STATED EXERCISE: Change "Screen dimensions" to "Display size" wherever it occurs in the lines below, leaving all other text unchanged and omitting the pictures from your answer.

-------- EXERCISE INPUT --------

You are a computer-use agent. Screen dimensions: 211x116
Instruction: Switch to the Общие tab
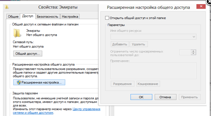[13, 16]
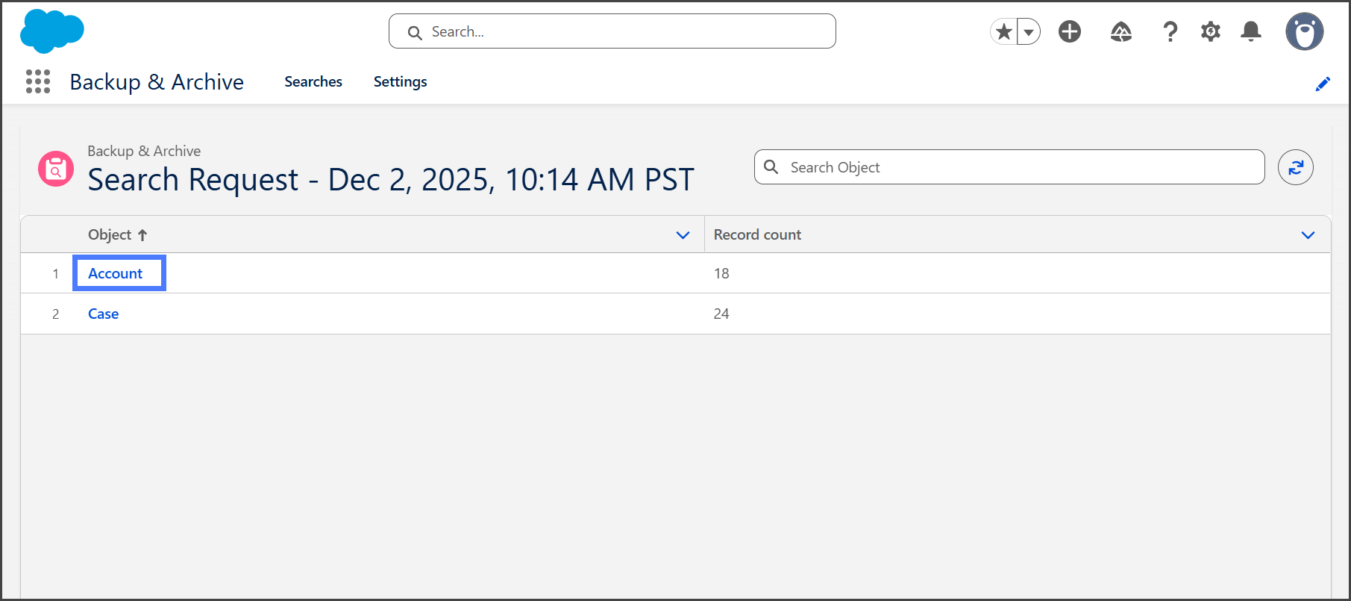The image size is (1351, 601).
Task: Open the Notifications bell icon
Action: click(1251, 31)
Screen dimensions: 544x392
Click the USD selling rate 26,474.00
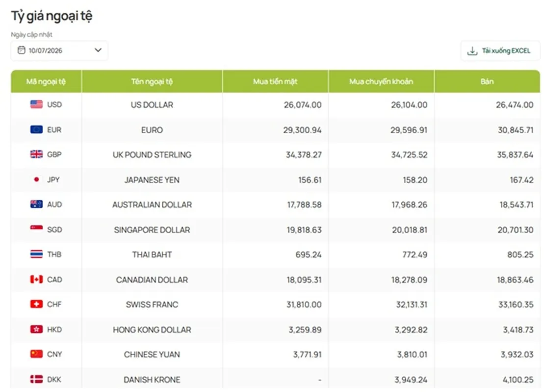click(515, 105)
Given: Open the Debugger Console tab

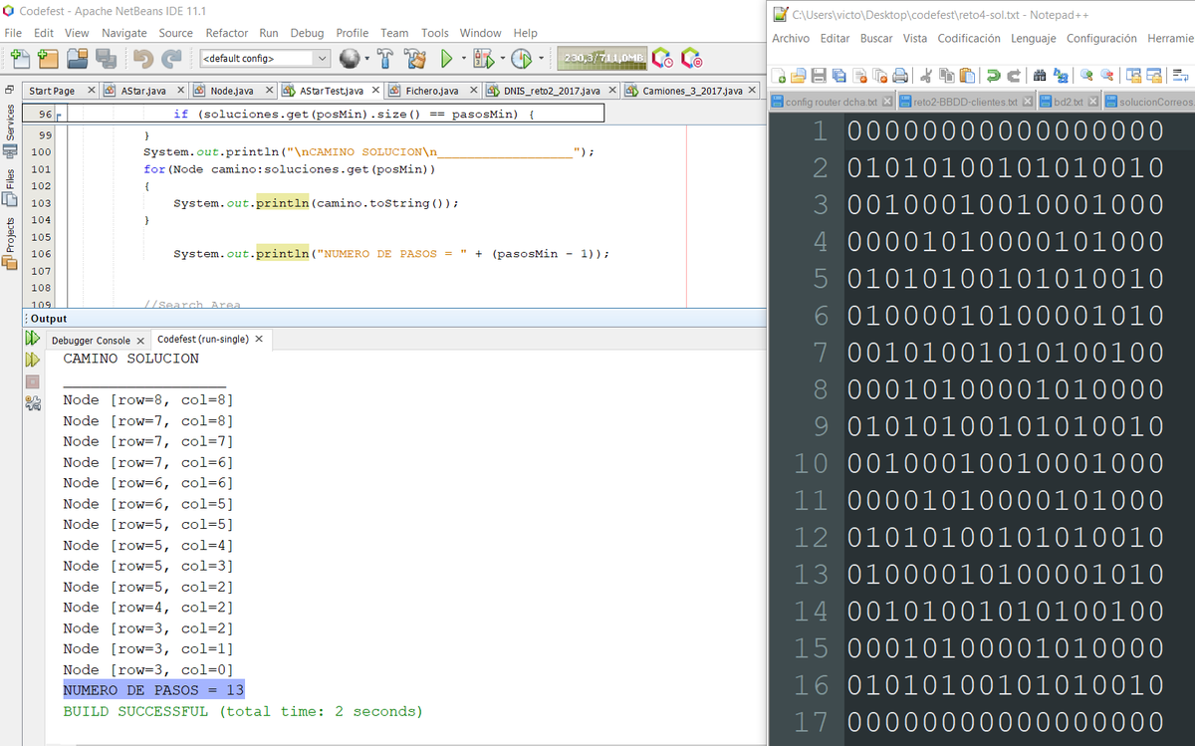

--------

FINISHED ANSWER:
You are a computer-use agent. Display size: 211x116
Instruction: Switch to the Общие tab
[13, 16]
The image size is (1351, 601).
Task: Open the Notifications bell icon
Action: click(1251, 31)
Display size: 544x392
Click the USD selling rate 26,474.00
click(515, 105)
Given: Open the Debugger Console tab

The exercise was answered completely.